Document segment

####

The following command can be used to clear out the newly created dataset.  If something goes wrong and you need to clean up your images and rerun the above command, you should delete your partially created dataset directory.

In [None]:
#!rm -R /content/drive/MyDrive/data/gan/dataset/circuit/*

# Clean Up your Images

It is important that all images have the same dimensions and color depth.  This code can identify images that have issues.

In [None]:
from os import listdir
from os.path import isfile, join
import os
from PIL import Image
from tqdm.notebook import tqdm

IMAGE_PATH = '/content/drive/MyDrive/data/gan/images/fish'
files = [f for f in listdir(IMAGE_PATH) if isfile(join(IMAGE_PATH, f))]

base_size = None
for file in tqdm(files):
  file2 = os.path.join(IMAGE_PATH,file)
  img = Image.open(file2)
  sz = img.size
  if base_size and sz!=base_size:
    print(f"Inconsistant size: {file2}")
  elif img.mode!='RGB':
    print(f"Inconsistant color format: {file2}")
  else:
    base_size = sz


# Perform Initial Training

In [None]:
import os

# Modify these to suit your needs
EXPERIMENTS = "/content/drive/MyDrive/data/gan/experiments"
DATA = "/content/drive/MyDrive/data/gan/dataset/circuit"
SNAP = 10

# Build the command and run it
cmd = f"/usr/bin/python3 /content/stylegan2-ada-pytorch/train.py --snap {SNAP} --outdir {EXPERIMENTS} --data {DATA}"
!{cmd}

In [None]:
!/usr/bin/python3 /content/stylegan2-ada-pytorch/train.py --snap 25 --resume /content/drive/MyDrive/data/gan/experiments/00007-circuit-auto1/network-snapshot-000500.pkl --outdir /content/drive/MyDrive/data/gan/experiments --data /content/drive/MyDrive/data/gan/dataset/circuit

# Resume Training

In [None]:
import os

# Modify these to suit your needs
EXPERIMENTS = "/content/drive/MyDrive/data/gan/experiments"
NETWORK = "network-snapshot-000100.pkl"
RESUME = os.path.join(EXPERIMENTS, "00008-circuit-auto1-resumecustom", NETWORK)
DATA = "/content/drive/MyDrive/data/gan/dataset/circuit"
SNAP = 10

# Build the command and run it
cmd = f"/usr/bin/python3 /content/stylegan2-ada-pytorch/train.py --snap {SNAP} --resume {RESUME} --outdir {EXPERIMENTS} --data {DATA}"
!{cmd}

####

Information given
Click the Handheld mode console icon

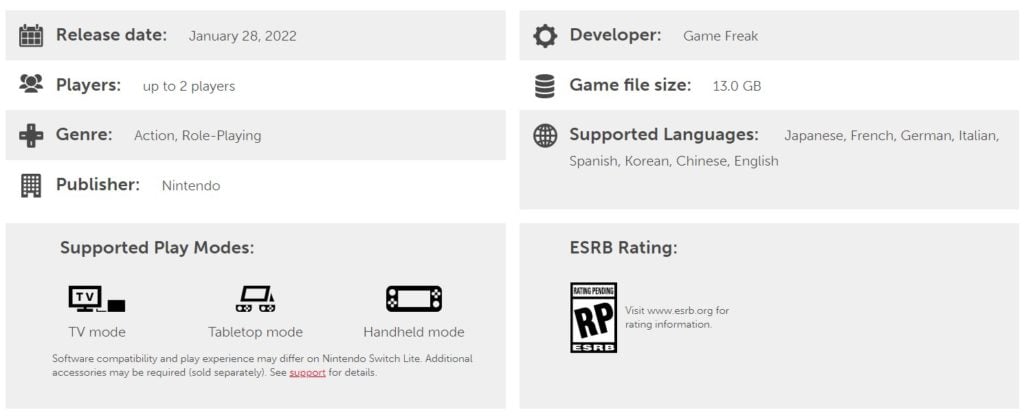(414, 299)
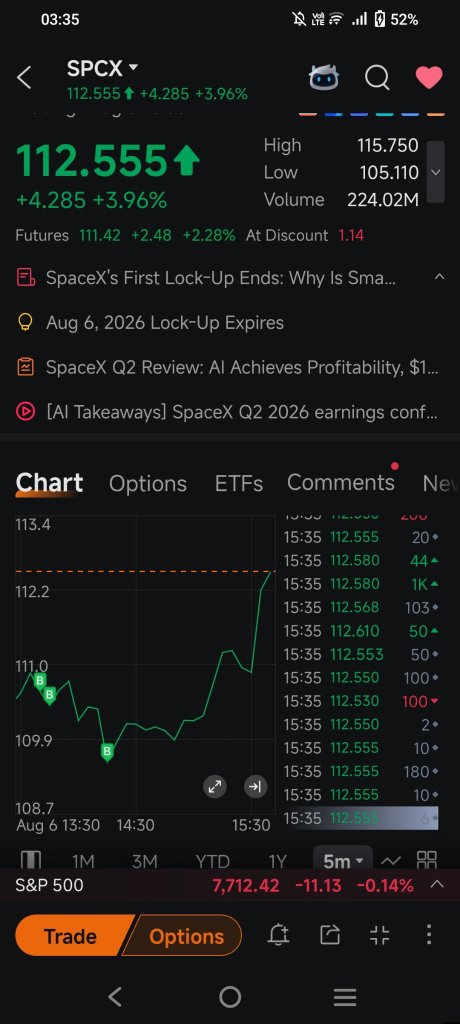Screen dimensions: 460x1024
Task: Set a price alert with bell icon
Action: pos(279,935)
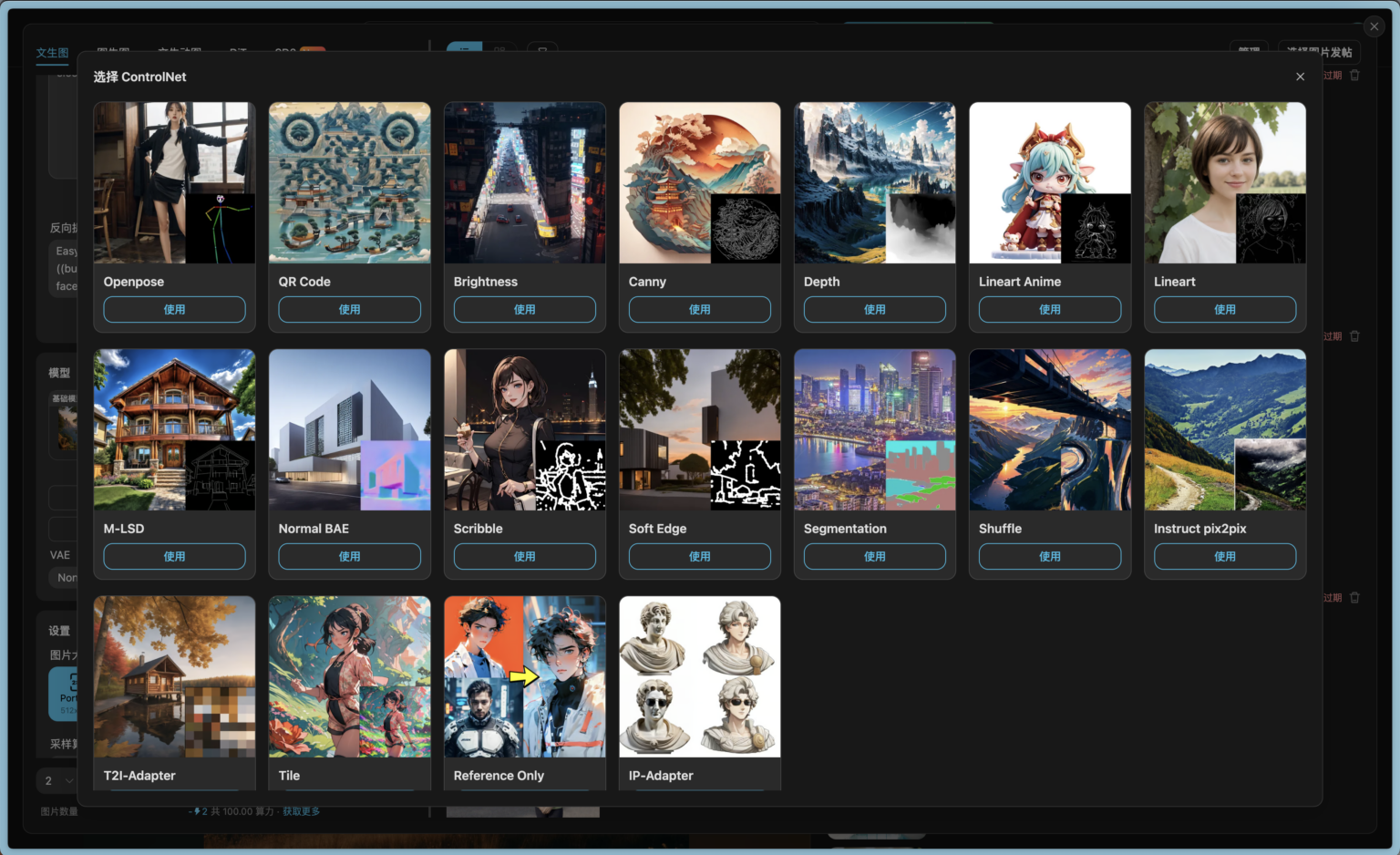Viewport: 1400px width, 855px height.
Task: Close the 选择 ControlNet dialog
Action: pos(1300,76)
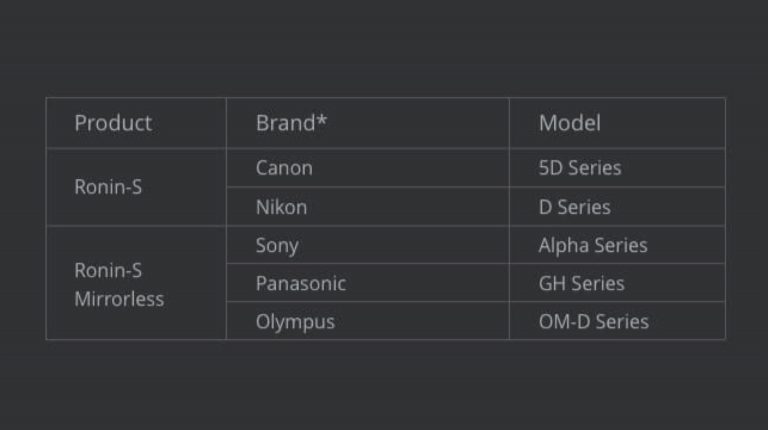Click the empty dark area below the table
The width and height of the screenshot is (768, 430).
tap(384, 385)
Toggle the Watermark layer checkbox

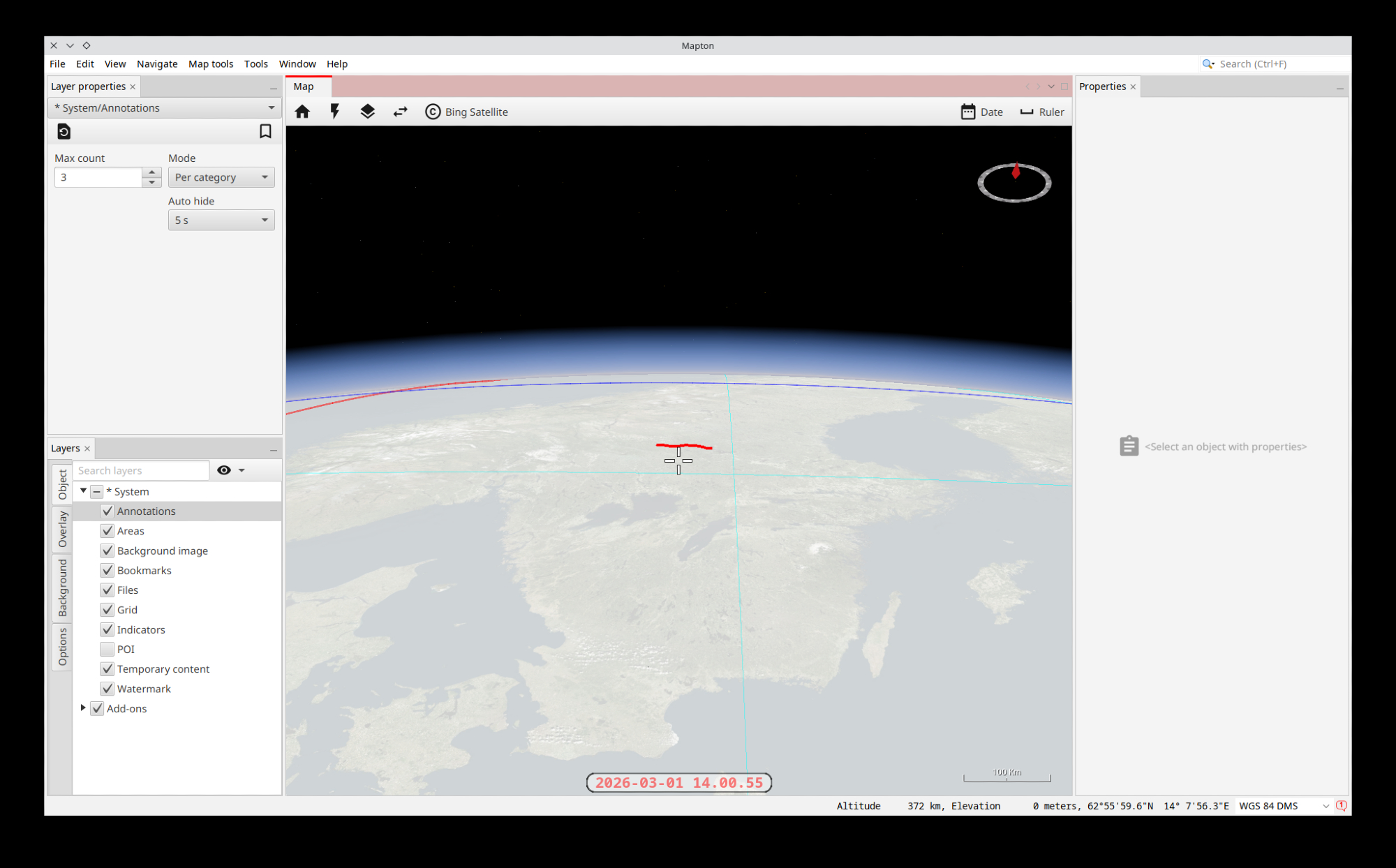(x=107, y=689)
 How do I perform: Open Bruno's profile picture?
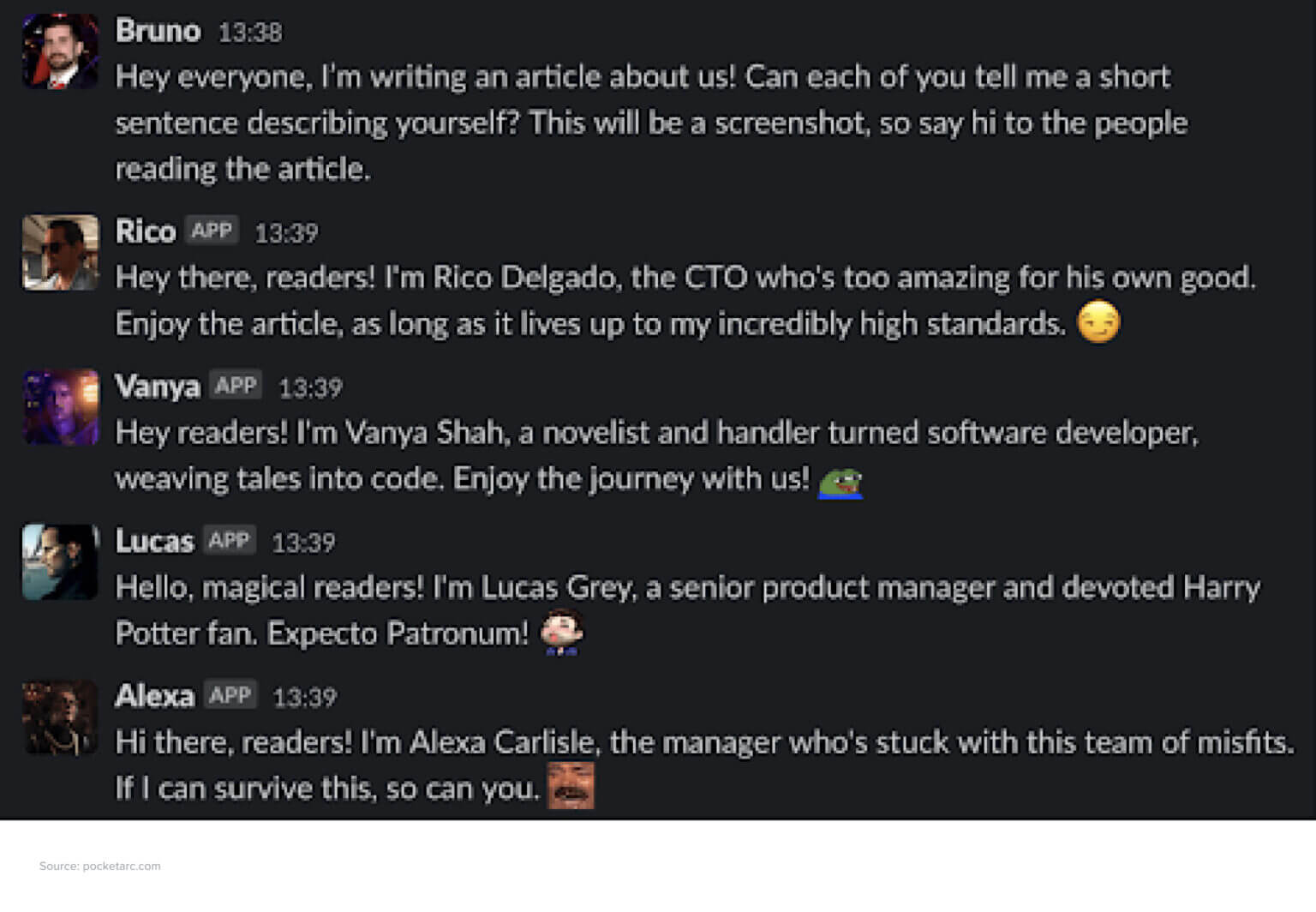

####

Written task 1
In the notebook excerpt, which module is the Image class imported from?
Written task 2
For each statement, say whether it agrees with the notebook excerpt, and quote the words that decide it.
(a) The image-checking code reports a file whose color mode is not RGB.
(b) The code under the "Resume Training" heading sets SNAP to 25.
(c) The code under the "Resume Training" heading resumes from network-snapshot-000500.pkl.
Written task 3
Using the notebook excerpt, explain why the image-checking code under "Clean Up your Images" is run.
The rows were drawn from a separate source and are unrelated to the notebook excerpt.

Reply 1
PIL

Reply 2
(a) Yes: "elif img.mode!='RGB':"
(b) No: "SNAP = 10"
(c) No: "NETWORK = "network-snapshot-000100.pkl""

Reply 3
All images must have the same dimensions and color depth, and this code finds the images that do not. It prints a message for any file whose size differs from the base size or whose color mode is not RGB.